Dessa forma, para financiar esses gastos, o governo elevou a emissão de títulos públicos e este aumento, em específico, foi o responsável pelo acréscimo de 1,4 ponto percentual em relação ao mês anterior. 

Como assim? Com os títulos, o governo consegue arrecadar capital para financiar seus gastos.

Entretanto, ao mesmo tempo, este também entra em dívida com aqueles que “emprestaram” tal capital por um certo tempo a uma taxa de juros. 

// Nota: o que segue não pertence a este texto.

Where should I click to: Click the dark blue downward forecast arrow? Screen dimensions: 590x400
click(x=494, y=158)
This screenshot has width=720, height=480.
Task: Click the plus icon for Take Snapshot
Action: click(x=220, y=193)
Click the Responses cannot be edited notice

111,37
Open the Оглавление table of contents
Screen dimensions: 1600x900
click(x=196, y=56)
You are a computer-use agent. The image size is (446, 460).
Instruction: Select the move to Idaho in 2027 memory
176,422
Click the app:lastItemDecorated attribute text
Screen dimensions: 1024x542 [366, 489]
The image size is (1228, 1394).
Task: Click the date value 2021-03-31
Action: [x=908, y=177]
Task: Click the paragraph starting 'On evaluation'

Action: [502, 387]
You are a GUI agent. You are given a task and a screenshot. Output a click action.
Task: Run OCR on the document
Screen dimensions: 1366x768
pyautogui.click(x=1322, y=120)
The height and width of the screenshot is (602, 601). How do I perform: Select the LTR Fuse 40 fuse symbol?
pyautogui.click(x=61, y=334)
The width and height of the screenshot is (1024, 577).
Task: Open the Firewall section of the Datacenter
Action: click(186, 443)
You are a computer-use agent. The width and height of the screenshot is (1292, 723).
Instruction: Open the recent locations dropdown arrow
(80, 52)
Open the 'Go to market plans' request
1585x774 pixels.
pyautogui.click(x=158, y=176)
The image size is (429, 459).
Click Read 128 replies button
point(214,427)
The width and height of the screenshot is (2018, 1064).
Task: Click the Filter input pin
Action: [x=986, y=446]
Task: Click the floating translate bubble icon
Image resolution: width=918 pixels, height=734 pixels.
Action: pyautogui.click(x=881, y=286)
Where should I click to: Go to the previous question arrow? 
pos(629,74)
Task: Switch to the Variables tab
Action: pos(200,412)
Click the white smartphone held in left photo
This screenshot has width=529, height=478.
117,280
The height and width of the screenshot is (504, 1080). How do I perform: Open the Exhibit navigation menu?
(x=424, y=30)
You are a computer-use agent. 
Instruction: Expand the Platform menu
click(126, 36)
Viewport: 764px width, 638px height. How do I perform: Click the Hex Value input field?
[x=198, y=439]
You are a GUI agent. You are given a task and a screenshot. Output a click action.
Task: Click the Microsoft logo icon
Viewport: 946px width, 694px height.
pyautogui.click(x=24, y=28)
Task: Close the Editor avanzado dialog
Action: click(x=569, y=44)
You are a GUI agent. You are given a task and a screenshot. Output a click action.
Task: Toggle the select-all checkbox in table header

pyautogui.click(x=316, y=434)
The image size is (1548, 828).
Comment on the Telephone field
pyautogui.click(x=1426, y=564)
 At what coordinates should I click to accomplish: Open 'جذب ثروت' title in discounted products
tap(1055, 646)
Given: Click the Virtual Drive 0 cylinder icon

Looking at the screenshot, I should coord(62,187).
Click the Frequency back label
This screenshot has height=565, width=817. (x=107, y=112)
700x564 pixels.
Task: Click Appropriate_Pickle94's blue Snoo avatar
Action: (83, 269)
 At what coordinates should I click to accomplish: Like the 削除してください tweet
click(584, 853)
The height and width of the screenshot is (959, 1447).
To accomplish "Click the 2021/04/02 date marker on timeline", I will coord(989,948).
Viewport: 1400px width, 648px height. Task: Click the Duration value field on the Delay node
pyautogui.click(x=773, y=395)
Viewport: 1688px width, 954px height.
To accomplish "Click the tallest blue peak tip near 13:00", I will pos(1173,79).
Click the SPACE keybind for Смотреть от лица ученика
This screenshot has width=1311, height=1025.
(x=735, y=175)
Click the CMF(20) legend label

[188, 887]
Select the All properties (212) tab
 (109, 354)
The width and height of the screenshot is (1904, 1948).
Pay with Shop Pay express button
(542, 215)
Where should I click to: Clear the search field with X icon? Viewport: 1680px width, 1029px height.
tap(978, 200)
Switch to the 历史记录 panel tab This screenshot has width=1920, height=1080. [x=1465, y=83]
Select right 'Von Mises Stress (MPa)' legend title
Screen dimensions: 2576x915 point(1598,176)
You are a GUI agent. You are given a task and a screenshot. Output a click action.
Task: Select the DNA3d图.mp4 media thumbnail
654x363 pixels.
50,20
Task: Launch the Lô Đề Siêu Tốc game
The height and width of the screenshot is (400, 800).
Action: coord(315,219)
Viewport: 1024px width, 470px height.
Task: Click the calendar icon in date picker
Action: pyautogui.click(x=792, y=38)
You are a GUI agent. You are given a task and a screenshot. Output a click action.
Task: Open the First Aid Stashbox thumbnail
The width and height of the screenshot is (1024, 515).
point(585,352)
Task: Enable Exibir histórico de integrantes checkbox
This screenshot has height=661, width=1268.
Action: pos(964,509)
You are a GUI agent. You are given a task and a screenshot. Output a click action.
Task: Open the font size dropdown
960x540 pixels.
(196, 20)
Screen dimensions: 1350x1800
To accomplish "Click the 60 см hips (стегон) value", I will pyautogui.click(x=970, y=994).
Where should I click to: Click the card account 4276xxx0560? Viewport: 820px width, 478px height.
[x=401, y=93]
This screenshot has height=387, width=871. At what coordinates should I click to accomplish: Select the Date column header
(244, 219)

Entenda como funciona os títulos públicos. 

Nesse sentido,

  • 0,4 ponto percentual se deu pela incorporação dos juros (para que os títulos sejam mais atrativos)
  • 0,2 ponto percentual da alta do dólar. 
  • Dívida líquida 

Do mesmo modo, a dívida pública líquida (desconta os ativos do governo) teve um acréscimo de 0,6 ponto percentual em relação a agosto. 

Assim, a dívida que contabiliza débitos e créditos do governo teve um aumento, principalmente, pela contas públicas.  

Dessa forma, o crescimento do rombo nas contas públicas representa 0,9 ponto percentual e os juros, 0,5.

Por outro lado, com o aumento do valor do dólar no período, a dívida líquida foi puxada 0,6 ponto percentual para baixo.

Como assim? Com a valorização do dólar, é necessário menos dólares para 1 real. Assim, a dívida líquida que é contabilizada em reais, é descontada das reservas nacionais que são mensuradas em dólar. 

Sendo assim, as reservas (dólar) são capazes de cobrir mais a dívida (real). 

Contas Públicas 

Não obstante, as contas públicas somaram um rombo no valor de R$ 635, 9 bilhões desde o início do ano até setembro. 

Similarmente, se contabilizado os últimos 12 meses, o valor está em R$ 655,3 bilhões (9,08% do PIB).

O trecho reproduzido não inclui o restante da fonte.